Figure 1. (A) Axial T2-weighted magnetic resonance imaging and (B) magnetic resonance cholangiopancreatography images show abrupt cutoff of the biliary tree at the anastomosis with proximal intrahepatic biliary dilatation.

Percutaneous transhepatic biliary drainage was done, but failed to cross the anastomosis into the bowel despite several antegrade attempts in separate sessions.

Another attempt was performed using the transjejunal retrograde approach. Under ultrasound guidance, percutaneous jejunal access was obtained using a micropuncture kit; however, the stricture could not be crossed retrogradely (Fig. 2). Due to the anatomical orientation of the stricture, an Outback Elite Re-entry Catheter (Cordis Corp.) was used, off-label, to cross from the biliary system into the Roux-en-Y loop to create a neo-anastomosis (Fig. 3). The stricture was crossed successfully with a 0.014” wire, followed by balloon dilatation with a 6 mm × 4 cm balloon and insertion of a 6 Fr internal-external biliary drainage catheter. Multiple sessions of dilatation were done over the course of the following months, reaching an 8 mm balloon, and the catheter was upsized to 12 Fr followed by drain removal after documenting patency and free flow of contrast into the bowel (Fig. 4). The patient remains tube-independent with normal liver function at the age of 42 months.

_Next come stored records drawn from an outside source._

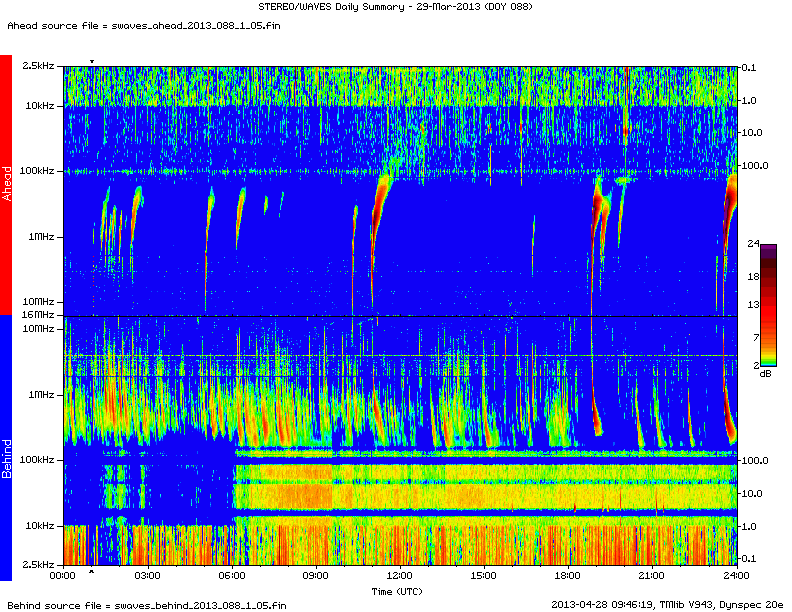792x612 pixels.
Task: Click the 12:00 tick label on the time axis
Action: click(x=399, y=577)
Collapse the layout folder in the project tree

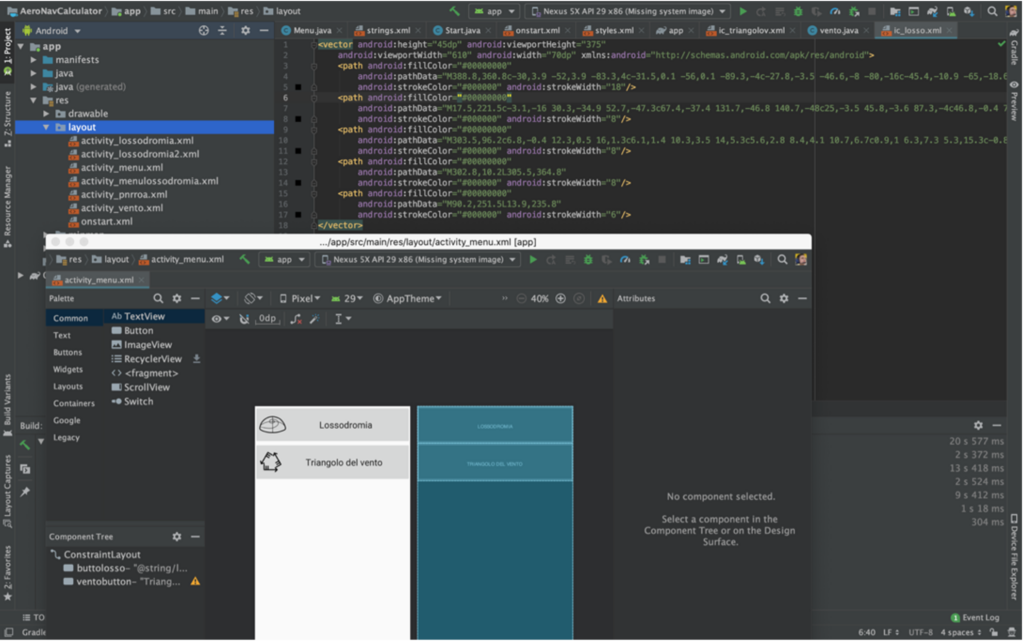[x=47, y=128]
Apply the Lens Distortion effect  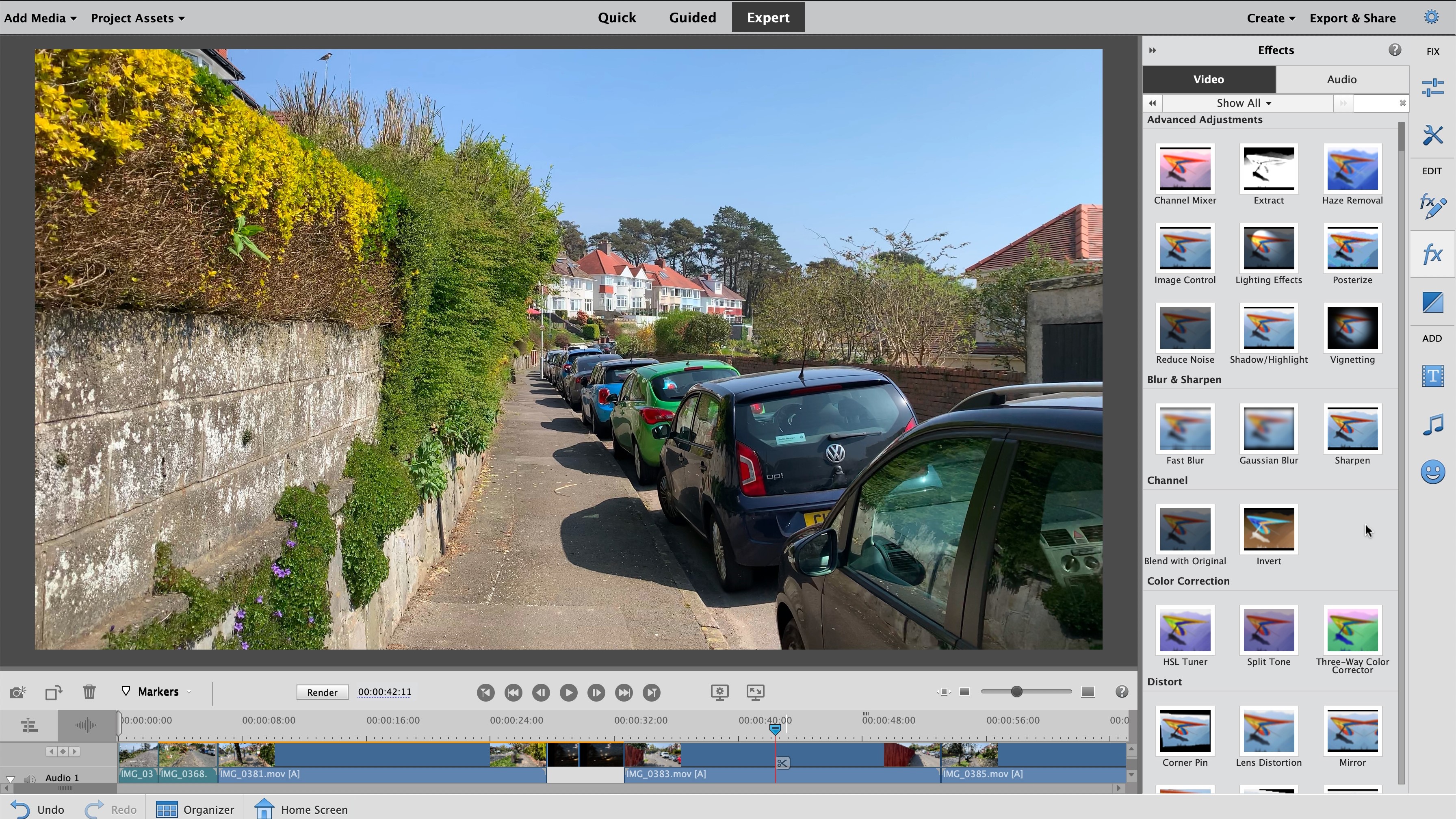pos(1267,730)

Figure 2. Percutaneous transhepatic antegrade and transjejunal retrograde access demonstrated the short segment of anastomotic occlusion.

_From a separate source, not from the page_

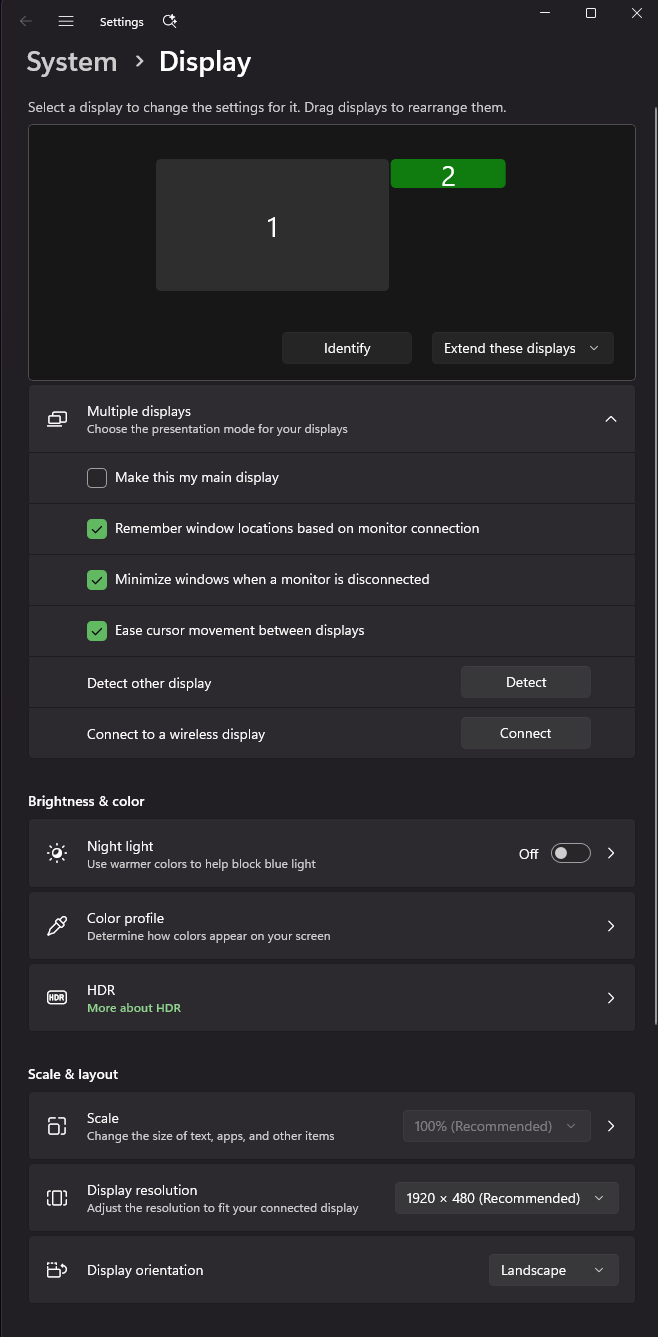Viewport: 658px width, 1337px height.
Task: Click the settings search icon
Action: (x=169, y=21)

Figure 3. Orthogonal views show the Outback re-entry device during the puncture from the biliary system targeting the catheter in the jejunal loop.

Figure 4. A sheath cholangiogram at 6 months of follow-up, after several sessions of balloon dilatation, shows a patent neo-anastomosis with no evidence of significant stricture.

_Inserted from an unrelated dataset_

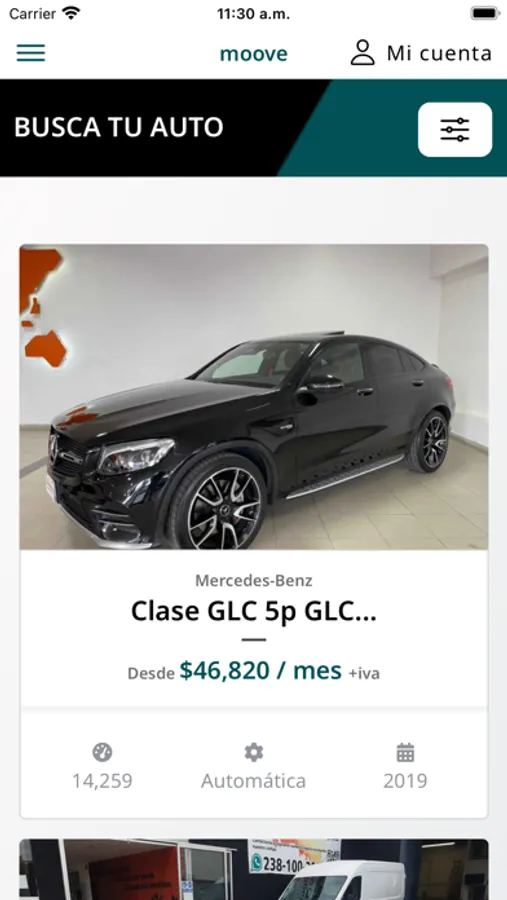Image resolution: width=507 pixels, height=900 pixels.
Task: Open Clase GLC 5p GLC listing title
Action: coord(254,612)
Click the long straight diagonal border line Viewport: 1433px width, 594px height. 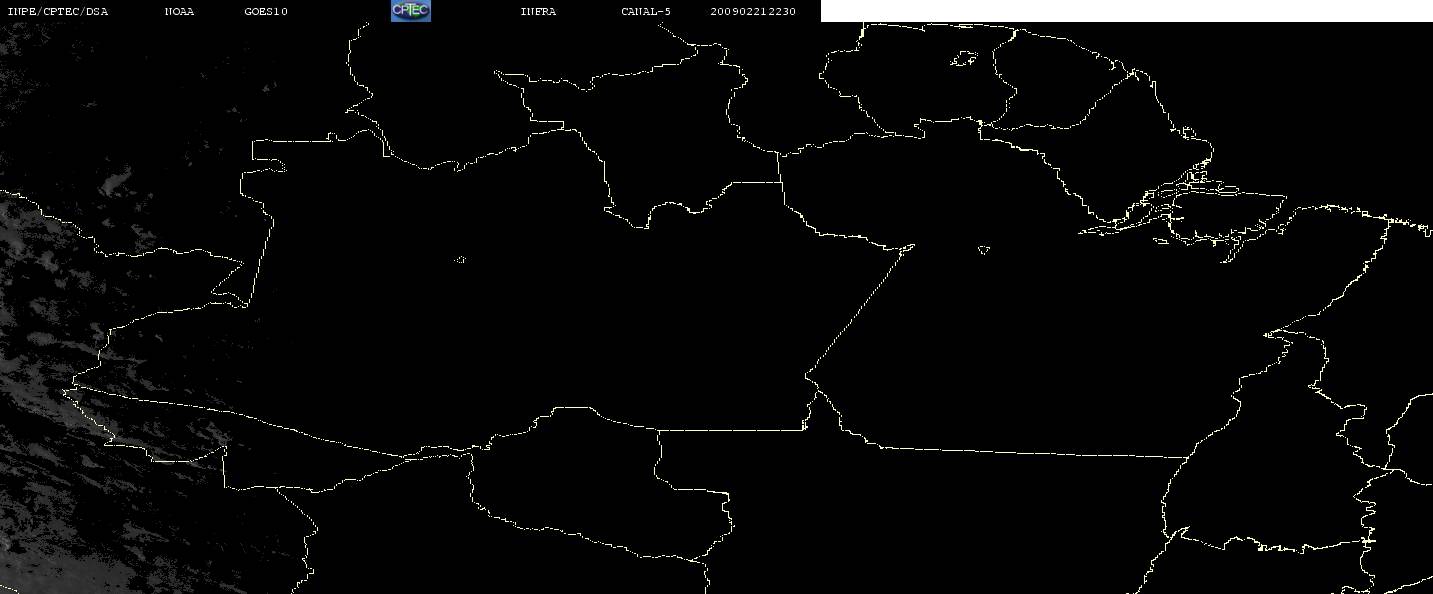coord(860,310)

The case report was approved by the research committee and informed consent was waived.

Crossing a biliary stricture or occlusion can be challenging and may require additional techniques or tools to connect the biliary system to the bowel. Sharp recanalization with a 21G cannula or Rosch-Uchida needle set has previously been used to cross complete biliary obstructions.4 Radiofrequency wires have been described as a way to create a biliary neo anastomosis in five patients with complete biliary anastomosis occlusions.5 The procedure was technically successful in all patients without reported complications. The newly created anastomoses remained patent in all patients after 4–11 months of follow-up.5 Another report described the use of the magnetic compression anastomotic method to treat complete biliary obstruction after multiple failed endoscopic and percutaneous trials.6 This technique uses two opposing magnets introduced endoscopically and percutaneously to gradually compress the intervening tissue and create a narrow lumen, transforming the complete obstruction into a stricture that could be eventually stented.6 The Outback device is designed for re-entry into the true lumen during arterial subintimal recanalization procedures. The device allows advancing a 22G hollow needle through a side port toward the target with a maximum throw of 5–7 mm. This technique is particularly useful when occlusion is short and the target lumen is not aligned with the proximal lumen.

In conclusion, establishing access across a post-liver transplant anastomotic obstruction is paramount to allow future management with serial dilatation and to avoid surgical interventions. Re-entry devices may be considered when other tools and approaches fail to cross the obstruction.

The data that support the findings of this study are available from the corresponding author upon reasonable request.

No potential conflict of interest relevant to this article was reported.